▼▼▼
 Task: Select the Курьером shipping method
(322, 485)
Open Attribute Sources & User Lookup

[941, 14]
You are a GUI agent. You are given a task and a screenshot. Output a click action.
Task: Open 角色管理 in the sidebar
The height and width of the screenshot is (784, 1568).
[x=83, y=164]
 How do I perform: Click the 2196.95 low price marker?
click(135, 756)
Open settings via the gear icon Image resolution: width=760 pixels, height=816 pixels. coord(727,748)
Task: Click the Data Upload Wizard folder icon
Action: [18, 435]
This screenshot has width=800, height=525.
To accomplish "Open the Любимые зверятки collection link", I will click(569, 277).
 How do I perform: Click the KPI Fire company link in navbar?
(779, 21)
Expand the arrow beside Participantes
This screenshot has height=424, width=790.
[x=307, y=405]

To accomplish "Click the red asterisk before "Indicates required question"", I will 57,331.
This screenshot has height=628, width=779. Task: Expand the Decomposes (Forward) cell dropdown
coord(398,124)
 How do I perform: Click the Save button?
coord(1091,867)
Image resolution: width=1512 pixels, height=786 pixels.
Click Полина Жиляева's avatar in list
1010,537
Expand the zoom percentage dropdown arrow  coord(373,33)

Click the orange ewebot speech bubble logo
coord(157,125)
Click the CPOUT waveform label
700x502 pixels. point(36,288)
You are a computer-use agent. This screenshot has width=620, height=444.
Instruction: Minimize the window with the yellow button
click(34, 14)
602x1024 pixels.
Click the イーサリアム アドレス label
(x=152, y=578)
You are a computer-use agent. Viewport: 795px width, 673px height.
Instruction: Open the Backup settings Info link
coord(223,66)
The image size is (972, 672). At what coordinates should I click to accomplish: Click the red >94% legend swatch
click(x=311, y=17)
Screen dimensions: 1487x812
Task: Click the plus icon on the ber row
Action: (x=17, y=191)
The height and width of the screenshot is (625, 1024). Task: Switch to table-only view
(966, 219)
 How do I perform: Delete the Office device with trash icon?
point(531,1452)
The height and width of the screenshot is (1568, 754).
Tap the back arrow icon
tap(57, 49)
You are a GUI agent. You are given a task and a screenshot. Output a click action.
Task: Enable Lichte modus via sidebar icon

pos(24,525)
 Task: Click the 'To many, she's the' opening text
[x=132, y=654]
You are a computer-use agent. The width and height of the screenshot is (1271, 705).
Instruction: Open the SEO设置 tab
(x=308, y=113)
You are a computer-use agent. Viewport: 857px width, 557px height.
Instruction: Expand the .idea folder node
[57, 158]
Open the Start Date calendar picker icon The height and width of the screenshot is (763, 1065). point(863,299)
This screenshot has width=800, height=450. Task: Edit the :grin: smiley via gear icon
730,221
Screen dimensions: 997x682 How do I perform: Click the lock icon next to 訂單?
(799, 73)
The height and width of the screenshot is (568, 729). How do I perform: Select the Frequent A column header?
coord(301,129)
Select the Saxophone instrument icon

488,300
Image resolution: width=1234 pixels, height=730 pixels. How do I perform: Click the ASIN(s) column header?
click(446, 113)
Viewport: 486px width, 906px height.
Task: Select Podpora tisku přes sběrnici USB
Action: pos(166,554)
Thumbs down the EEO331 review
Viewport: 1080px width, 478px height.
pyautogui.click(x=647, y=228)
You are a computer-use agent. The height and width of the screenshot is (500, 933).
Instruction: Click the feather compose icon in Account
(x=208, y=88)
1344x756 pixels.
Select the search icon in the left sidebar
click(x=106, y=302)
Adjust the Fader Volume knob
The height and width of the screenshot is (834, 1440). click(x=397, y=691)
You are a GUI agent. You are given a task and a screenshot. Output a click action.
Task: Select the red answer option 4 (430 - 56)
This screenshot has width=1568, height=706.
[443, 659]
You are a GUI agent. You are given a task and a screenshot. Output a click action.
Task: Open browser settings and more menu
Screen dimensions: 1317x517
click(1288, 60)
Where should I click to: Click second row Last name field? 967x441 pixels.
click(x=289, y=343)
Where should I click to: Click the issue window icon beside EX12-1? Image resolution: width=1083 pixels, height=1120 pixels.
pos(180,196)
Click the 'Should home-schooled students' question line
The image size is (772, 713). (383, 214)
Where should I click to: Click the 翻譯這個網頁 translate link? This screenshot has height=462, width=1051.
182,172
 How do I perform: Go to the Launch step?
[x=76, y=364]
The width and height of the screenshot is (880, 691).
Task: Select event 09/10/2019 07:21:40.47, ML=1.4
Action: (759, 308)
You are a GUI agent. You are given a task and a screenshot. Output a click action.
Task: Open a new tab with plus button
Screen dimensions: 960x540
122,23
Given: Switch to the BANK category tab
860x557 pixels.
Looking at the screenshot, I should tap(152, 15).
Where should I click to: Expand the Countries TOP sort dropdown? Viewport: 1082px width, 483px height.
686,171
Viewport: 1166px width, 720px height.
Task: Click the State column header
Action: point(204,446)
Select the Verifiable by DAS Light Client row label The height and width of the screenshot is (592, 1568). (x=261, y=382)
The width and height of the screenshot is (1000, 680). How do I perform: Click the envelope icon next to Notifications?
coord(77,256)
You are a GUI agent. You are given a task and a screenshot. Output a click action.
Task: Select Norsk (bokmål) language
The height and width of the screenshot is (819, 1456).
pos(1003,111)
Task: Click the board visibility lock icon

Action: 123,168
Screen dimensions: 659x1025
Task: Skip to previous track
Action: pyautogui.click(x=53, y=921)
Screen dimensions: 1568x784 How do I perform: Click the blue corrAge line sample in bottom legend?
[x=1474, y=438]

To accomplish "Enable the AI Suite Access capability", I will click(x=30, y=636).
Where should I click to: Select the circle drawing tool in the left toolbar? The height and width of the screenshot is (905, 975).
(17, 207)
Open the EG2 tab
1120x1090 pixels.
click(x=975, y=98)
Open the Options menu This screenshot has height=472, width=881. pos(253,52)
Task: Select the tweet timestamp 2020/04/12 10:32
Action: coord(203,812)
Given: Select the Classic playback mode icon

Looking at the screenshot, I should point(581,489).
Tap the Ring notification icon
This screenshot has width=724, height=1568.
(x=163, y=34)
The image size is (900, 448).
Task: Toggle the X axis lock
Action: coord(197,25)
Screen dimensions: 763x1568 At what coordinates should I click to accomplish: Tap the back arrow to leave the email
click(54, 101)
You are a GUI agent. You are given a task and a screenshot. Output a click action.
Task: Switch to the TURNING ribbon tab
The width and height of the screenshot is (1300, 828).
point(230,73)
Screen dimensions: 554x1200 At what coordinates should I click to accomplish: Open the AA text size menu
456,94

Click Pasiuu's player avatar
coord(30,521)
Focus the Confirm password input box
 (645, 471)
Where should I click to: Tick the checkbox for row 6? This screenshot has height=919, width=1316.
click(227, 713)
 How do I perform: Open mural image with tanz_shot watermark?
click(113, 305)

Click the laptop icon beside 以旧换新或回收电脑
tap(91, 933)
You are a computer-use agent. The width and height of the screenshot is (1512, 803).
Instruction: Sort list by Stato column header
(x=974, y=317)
▲▲▲
**Brief**
The answer must be every record above, repeated exactly as written.

**Response area**
 Task: Select the Курьером shipping method
(322, 485)
Open Attribute Sources & User Lookup

[941, 14]
You are a GUI agent. You are given a task and a screenshot. Output a click action.
Task: Open 角色管理 in the sidebar
The height and width of the screenshot is (784, 1568).
[x=83, y=164]
 How do I perform: Click the 2196.95 low price marker?
click(135, 756)
Open settings via the gear icon Image resolution: width=760 pixels, height=816 pixels. coord(727,748)
Task: Click the Data Upload Wizard folder icon
Action: [18, 435]
This screenshot has width=800, height=525.
To accomplish "Open the Любимые зверятки collection link", I will click(569, 277).
 How do I perform: Click the KPI Fire company link in navbar?
(779, 21)
Expand the arrow beside Participantes
This screenshot has height=424, width=790.
[x=307, y=405]

To accomplish "Click the red asterisk before "Indicates required question"", I will 57,331.
This screenshot has height=628, width=779. Task: Expand the Decomposes (Forward) cell dropdown
coord(398,124)
 How do I perform: Click the Save button?
coord(1091,867)
Image resolution: width=1512 pixels, height=786 pixels.
Click Полина Жиляева's avatar in list
1010,537
Expand the zoom percentage dropdown arrow  coord(373,33)

Click the orange ewebot speech bubble logo
coord(157,125)
Click the CPOUT waveform label
700x502 pixels. point(36,288)
You are a computer-use agent. This screenshot has width=620, height=444.
Instruction: Minimize the window with the yellow button
click(34, 14)
602x1024 pixels.
Click the イーサリアム アドレス label
(x=152, y=578)
You are a computer-use agent. Viewport: 795px width, 673px height.
Instruction: Open the Backup settings Info link
coord(223,66)
The image size is (972, 672). At what coordinates should I click to accomplish: Click the red >94% legend swatch
click(x=311, y=17)
Screen dimensions: 1487x812
Task: Click the plus icon on the ber row
Action: (x=17, y=191)
The height and width of the screenshot is (625, 1024). Task: Switch to table-only view
(966, 219)
 How do I perform: Delete the Office device with trash icon?
point(531,1452)
The height and width of the screenshot is (1568, 754).
Tap the back arrow icon
tap(57, 49)
You are a GUI agent. You are given a task and a screenshot. Output a click action.
Task: Enable Lichte modus via sidebar icon

pos(24,525)
 Task: Click the 'To many, she's the' opening text
[x=132, y=654]
You are a computer-use agent. The width and height of the screenshot is (1271, 705).
Instruction: Open the SEO设置 tab
(x=308, y=113)
You are a computer-use agent. Viewport: 857px width, 557px height.
Instruction: Expand the .idea folder node
[57, 158]
Open the Start Date calendar picker icon The height and width of the screenshot is (763, 1065). point(863,299)
This screenshot has width=800, height=450. Task: Edit the :grin: smiley via gear icon
730,221
Screen dimensions: 997x682 How do I perform: Click the lock icon next to 訂單?
(799, 73)
The height and width of the screenshot is (568, 729). How do I perform: Select the Frequent A column header?
coord(301,129)
Select the Saxophone instrument icon

488,300
Image resolution: width=1234 pixels, height=730 pixels. How do I perform: Click the ASIN(s) column header?
click(446, 113)
Viewport: 486px width, 906px height.
Task: Select Podpora tisku přes sběrnici USB
Action: pos(166,554)
Thumbs down the EEO331 review
Viewport: 1080px width, 478px height.
pyautogui.click(x=647, y=228)
You are a computer-use agent. The height and width of the screenshot is (500, 933).
Instruction: Click the feather compose icon in Account
(x=208, y=88)
1344x756 pixels.
Select the search icon in the left sidebar
click(x=106, y=302)
Adjust the Fader Volume knob
The height and width of the screenshot is (834, 1440). click(x=397, y=691)
You are a GUI agent. You are given a task and a screenshot. Output a click action.
Task: Select the red answer option 4 (430 - 56)
This screenshot has width=1568, height=706.
[443, 659]
You are a GUI agent. You are given a task and a screenshot. Output a click action.
Task: Open browser settings and more menu
Screen dimensions: 1317x517
click(1288, 60)
Where should I click to: Click second row Last name field? 967x441 pixels.
click(x=289, y=343)
Where should I click to: Click the issue window icon beside EX12-1? Image resolution: width=1083 pixels, height=1120 pixels.
pos(180,196)
Click the 'Should home-schooled students' question line
The image size is (772, 713). (383, 214)
Where should I click to: Click the 翻譯這個網頁 translate link? This screenshot has height=462, width=1051.
182,172
 How do I perform: Go to the Launch step?
[x=76, y=364]
The width and height of the screenshot is (880, 691).
Task: Select event 09/10/2019 07:21:40.47, ML=1.4
Action: (759, 308)
You are a GUI agent. You are given a task and a screenshot. Output a click action.
Task: Open a new tab with plus button
Screen dimensions: 960x540
122,23
Given: Switch to the BANK category tab
860x557 pixels.
Looking at the screenshot, I should tap(152, 15).
Where should I click to: Expand the Countries TOP sort dropdown? Viewport: 1082px width, 483px height.
686,171
Viewport: 1166px width, 720px height.
Task: Click the State column header
Action: point(204,446)
Select the Verifiable by DAS Light Client row label The height and width of the screenshot is (592, 1568). (x=261, y=382)
The width and height of the screenshot is (1000, 680). How do I perform: Click the envelope icon next to Notifications?
coord(77,256)
You are a GUI agent. You are given a task and a screenshot. Output a click action.
Task: Select Norsk (bokmål) language
The height and width of the screenshot is (819, 1456).
pos(1003,111)
Task: Click the board visibility lock icon

Action: 123,168
Screen dimensions: 659x1025
Task: Skip to previous track
Action: pyautogui.click(x=53, y=921)
Screen dimensions: 1568x784 How do I perform: Click the blue corrAge line sample in bottom legend?
[x=1474, y=438]

To accomplish "Enable the AI Suite Access capability", I will click(x=30, y=636).
Where should I click to: Select the circle drawing tool in the left toolbar? The height and width of the screenshot is (905, 975).
(17, 207)
Open the EG2 tab
1120x1090 pixels.
click(x=975, y=98)
Open the Options menu This screenshot has height=472, width=881. pos(253,52)
Task: Select the tweet timestamp 2020/04/12 10:32
Action: coord(203,812)
Given: Select the Classic playback mode icon

Looking at the screenshot, I should point(581,489).
Tap the Ring notification icon
This screenshot has width=724, height=1568.
(x=163, y=34)
The image size is (900, 448).
Task: Toggle the X axis lock
Action: coord(197,25)
Screen dimensions: 763x1568 At what coordinates should I click to accomplish: Tap the back arrow to leave the email
click(54, 101)
You are a GUI agent. You are given a task and a screenshot. Output a click action.
Task: Switch to the TURNING ribbon tab
The width and height of the screenshot is (1300, 828).
point(230,73)
Screen dimensions: 554x1200 At what coordinates should I click to accomplish: Open the AA text size menu
456,94

Click Pasiuu's player avatar
coord(30,521)
Focus the Confirm password input box
 (645, 471)
Where should I click to: Tick the checkbox for row 6? This screenshot has height=919, width=1316.
click(227, 713)
 How do I perform: Open mural image with tanz_shot watermark?
click(113, 305)

Click the laptop icon beside 以旧换新或回收电脑
tap(91, 933)
You are a computer-use agent. The width and height of the screenshot is (1512, 803).
Instruction: Sort list by Stato column header
(x=974, y=317)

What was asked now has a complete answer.